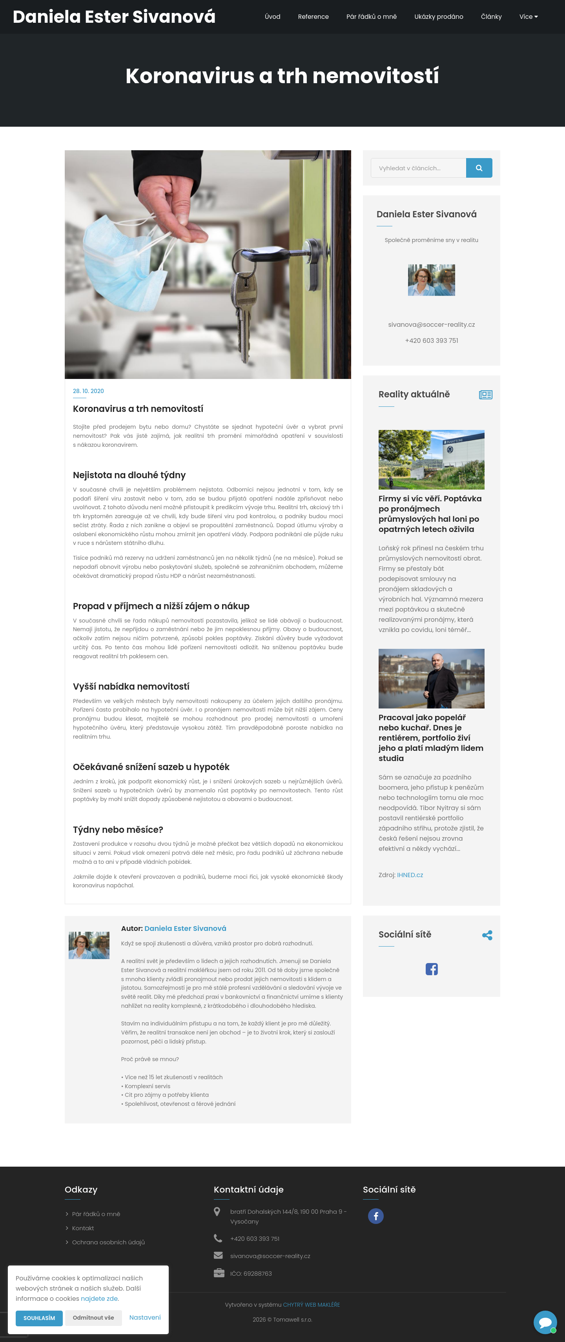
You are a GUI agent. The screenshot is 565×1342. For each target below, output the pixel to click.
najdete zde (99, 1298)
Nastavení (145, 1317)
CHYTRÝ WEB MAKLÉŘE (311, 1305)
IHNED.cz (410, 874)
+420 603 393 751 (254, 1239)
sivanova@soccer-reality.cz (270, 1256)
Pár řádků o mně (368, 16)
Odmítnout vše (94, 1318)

+---+

Request
Copy every line of the records above verbatim, leaving out the pictures.

Answer below
You are a GUI agent. The screenshot is 565×1342. For each target below, output the pixel to click.
najdete zde (99, 1298)
Nastavení (145, 1317)
CHYTRÝ WEB MAKLÉŘE (311, 1305)
IHNED.cz (410, 874)
+420 603 393 751 (254, 1239)
sivanova@soccer-reality.cz (270, 1256)
Pár řádků o mně (368, 16)
Odmítnout vše (94, 1318)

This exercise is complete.